Masalah Apa Saja yang Bisa Dibersihkan Restart
Restart bukan sekadar mematikan layar sebentar. Proses ini membersihkan sisa memori yang menumpuk di latar belakang dan memberi sistem awal yang bersih.
Beberapa keluhan yang biasanya hilang setelah restart:
- Game yang terus-menerus crash saat dimainkan
- Frame drop mendadak yang tidak dijelaskan oleh pengaturan grafis
- Lag yang muncul setelah beberapa jam pemakaian
- Masalah audio yang menetap meski game sudah ditutup
Restart tidak menyelesaikan semua masalah. Tapi setidaknya ia membersihkan apa pun yang menumpuk di background dan memberi sistem kondisi awal yang lebih segar.
Kenapa RAM Jadi Alasan Utama
Semakin lama perangkat dipakai, semakin penuh RAM (random-access memory) terisi.

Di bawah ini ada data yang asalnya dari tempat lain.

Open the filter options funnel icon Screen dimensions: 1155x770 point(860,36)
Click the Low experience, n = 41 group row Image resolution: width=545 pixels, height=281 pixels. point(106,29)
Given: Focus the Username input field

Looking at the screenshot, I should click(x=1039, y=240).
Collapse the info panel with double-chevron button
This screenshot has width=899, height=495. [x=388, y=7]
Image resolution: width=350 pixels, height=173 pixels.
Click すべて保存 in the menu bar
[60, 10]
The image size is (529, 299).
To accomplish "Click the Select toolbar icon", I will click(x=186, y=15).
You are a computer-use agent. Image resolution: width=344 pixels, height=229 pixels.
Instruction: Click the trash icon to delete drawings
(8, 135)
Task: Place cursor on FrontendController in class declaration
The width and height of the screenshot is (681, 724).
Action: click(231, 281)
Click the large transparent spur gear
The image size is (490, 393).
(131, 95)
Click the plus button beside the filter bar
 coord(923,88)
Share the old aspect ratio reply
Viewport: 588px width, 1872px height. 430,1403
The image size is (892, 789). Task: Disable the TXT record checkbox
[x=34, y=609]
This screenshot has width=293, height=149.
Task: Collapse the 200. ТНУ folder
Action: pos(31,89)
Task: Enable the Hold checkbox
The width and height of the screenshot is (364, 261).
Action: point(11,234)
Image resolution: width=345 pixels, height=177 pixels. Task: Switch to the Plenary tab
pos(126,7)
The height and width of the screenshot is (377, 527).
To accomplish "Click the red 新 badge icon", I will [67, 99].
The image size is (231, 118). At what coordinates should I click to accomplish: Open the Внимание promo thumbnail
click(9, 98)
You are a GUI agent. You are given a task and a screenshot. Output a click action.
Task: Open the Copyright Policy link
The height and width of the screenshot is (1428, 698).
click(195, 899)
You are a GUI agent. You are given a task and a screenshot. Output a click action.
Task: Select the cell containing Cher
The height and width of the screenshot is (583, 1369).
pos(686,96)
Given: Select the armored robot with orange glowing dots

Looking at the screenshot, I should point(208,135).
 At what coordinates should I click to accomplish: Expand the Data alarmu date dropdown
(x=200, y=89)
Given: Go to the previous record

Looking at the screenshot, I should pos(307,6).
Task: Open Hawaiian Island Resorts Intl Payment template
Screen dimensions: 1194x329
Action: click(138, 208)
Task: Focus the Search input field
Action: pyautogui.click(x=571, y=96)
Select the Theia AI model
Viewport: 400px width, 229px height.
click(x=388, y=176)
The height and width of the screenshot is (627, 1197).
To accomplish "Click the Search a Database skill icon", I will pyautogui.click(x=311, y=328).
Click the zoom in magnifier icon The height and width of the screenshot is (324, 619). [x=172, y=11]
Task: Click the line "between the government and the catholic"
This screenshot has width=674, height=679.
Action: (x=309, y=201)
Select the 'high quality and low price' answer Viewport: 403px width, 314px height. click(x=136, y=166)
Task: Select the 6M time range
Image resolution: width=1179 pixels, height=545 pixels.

Sebagian game dan aplikasi gagal melepaskan memori kembali ke sistem setelah ditutup, atau mengalami kebocoran memori yang membuat konsumsi RAM terus naik.
Kondisi ini memperlambat gaming handheld secara bertahap. Penumpukan ini tidak bisa dicegah hanya dengan menutup aplikasi. Restart rutin adalah cara paling praktis untuk mencegah efeknya menumpuk seiring waktu.
Update Sistem Butuh Restart agar Berjalan Penuh
Restart juga memberi kesempatan sistem mengintegrasikan seluruh paket pembaruan dengan benar. Bug fix, patch keamanan, dan peningkatan performa yang dikirim lewat update baru benar-benar diterapkan setelah perangkat dinyalakan ulang.
Dengan kata lain, rutin restart memastikan perangkat selalu berjalan di versi terbaru. Kebiasaan ini juga membantu menyelesaikan glitch software sebelum berkembang menjadi freeze atau crash total.
Hibernasi dan Power Off, Apa Bedanya?
Mematikan perangkat sepenuhnya memberi manfaat yang sama dengan restart, karena prosesnya identik. Yang berbeda adalah mode hibernasi.
Hibernasi menyimpan sesi persis seperti saat terakhir dipakai ke storage, lalu melanjutkannya tanpa konsumsi baterai berarti. Mode ini nyaman, tapi tidak memberi efek pembersihan seperti restart atau power off.
Mematikan atau menghibernasi perangkat saat tidak dipakai tetap disarankan, terutama ketika dibawa di dalam case atau tas dengan ventilasi minim. Risiko overheating di kondisi seperti itu cukup nyata.
Seberapa Sering Sebaiknya Restart?
Tidak ada angka baku berapa kali gaming handheld harus di-restart. Restart tiap beberapa jam jelas tidak perlu. Titik awal yang wajar adalah sekali setiap beberapa hari, atau minimal sekali seminggu.
Bagi pemain yang sering berpindah game, menginstal update, atau memakai perangkat dalam sesi panjang, frekuensi restart bisa dinaikkan sesuai kebutuhan. Yang penting bukan jumlahnya, melainkan konsistensi menjadikannya bagian dari rutinitas perawatan perangkat.